1. A method of operating a gasifier vessel comprising a slagging vessel, the gasifier vessel comprising a gasifier vessel wall having an inside surface and an outside surface, the method comprising:

defining a hole extending through the gasifier vessel wall, the hole being oriented at a downward angle from the outside surface to the inside surface, wherein the outside surface of the gasifier vessel wall comprises an outer shell, the inside surface of the gasifier vessel wall comprises an inner refractory layer, and the gasifier vessel wall further comprises an outer refractory layer located between the outer shell and the inner refractory layer;

placing a probe in the hole; and

preventing slag buildup around the probe during operation of the gasifier vessel comprising the slagging vessel, wherein the slag buildup in the hole is prevented by the downward angle of the hole through the gasifier vessel wall, and wherein the probe remains fixed in the hole during operation of the gasifier vessel.

2. The method of claim 1, wherein the downward angle is from 15 degrees to 45 degrees from a plane orthogonal to a centerline of the gasifier vessel.
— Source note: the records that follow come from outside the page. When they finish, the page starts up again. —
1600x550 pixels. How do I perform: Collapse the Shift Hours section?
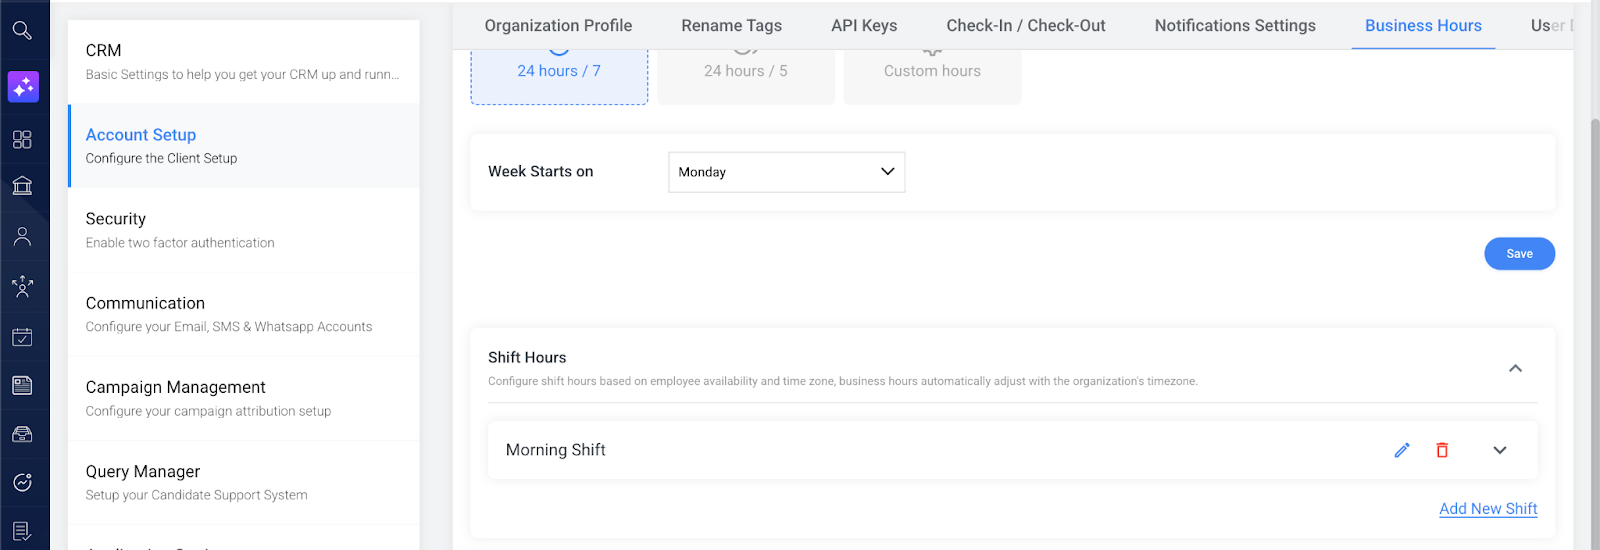click(x=1515, y=368)
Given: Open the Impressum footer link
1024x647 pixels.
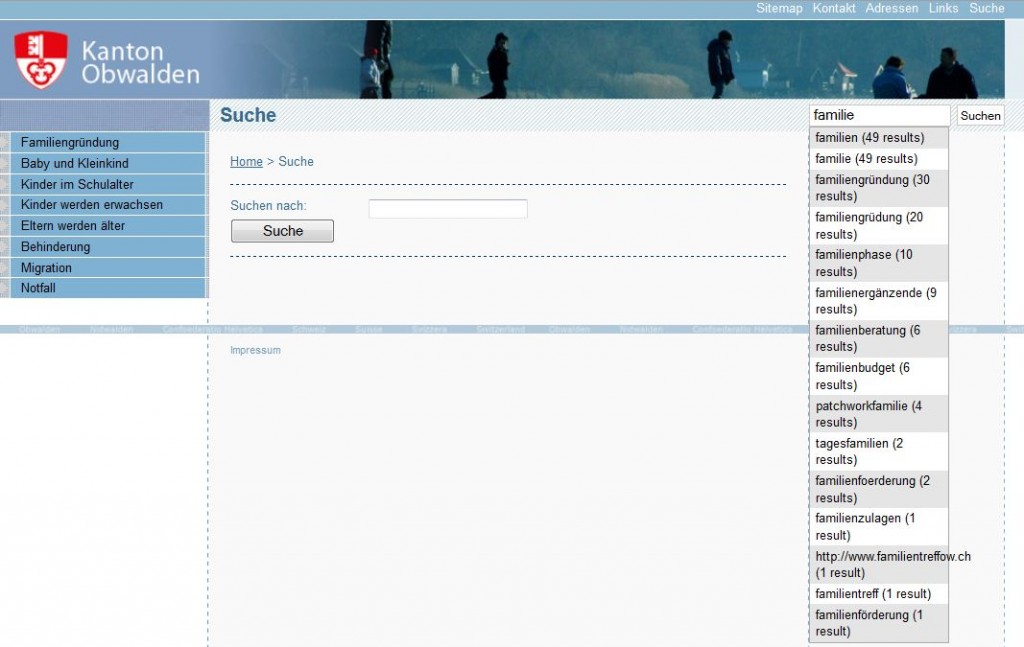Looking at the screenshot, I should point(255,350).
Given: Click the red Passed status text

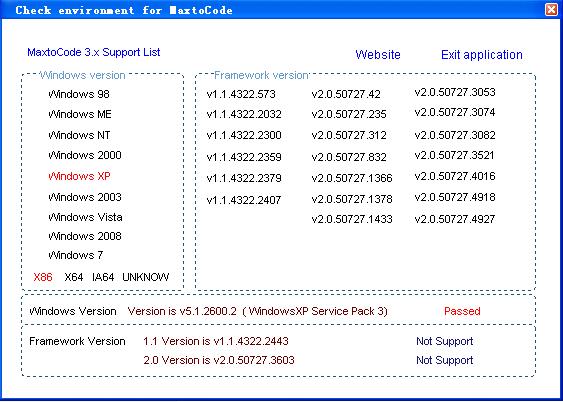Looking at the screenshot, I should (462, 311).
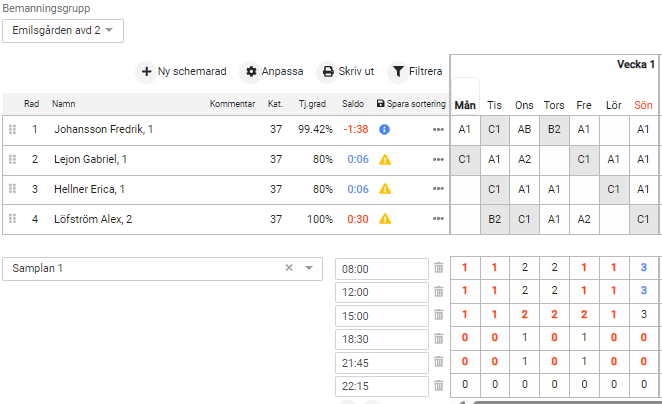The width and height of the screenshot is (662, 404).
Task: Delete the 18:30 time row
Action: [438, 340]
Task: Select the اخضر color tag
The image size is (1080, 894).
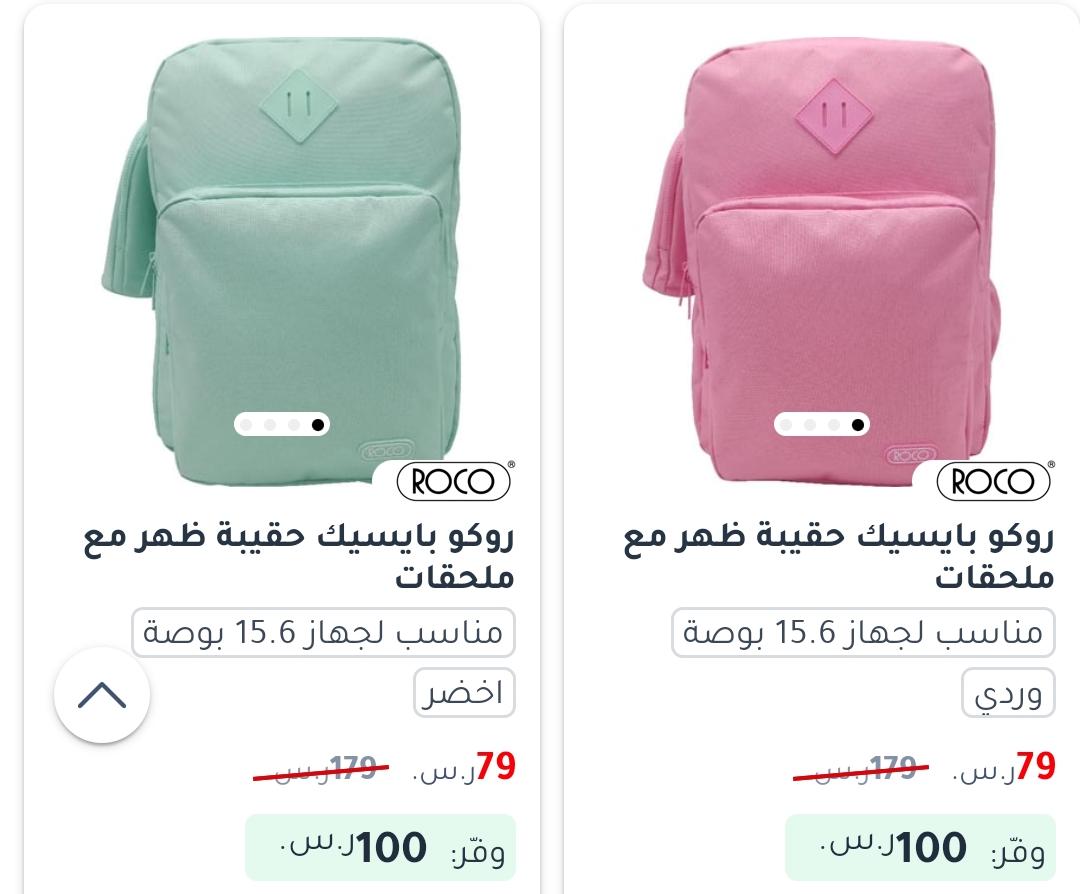Action: 464,692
3. The method of claim 1, further comprising moving the hole with the gasifier vessel wall in the direction of thermal expansion of the gasifier vessel wall during operation of the gasifier vessel comprising the slagging vessel.

4. The method of claim 1, wherein the probe in the hole in the gasifier vessel wall comprises a thermocouple.

5. The method of claim 1, wherein an end of the probe is located at the inside surface of the gasifier vessel wall.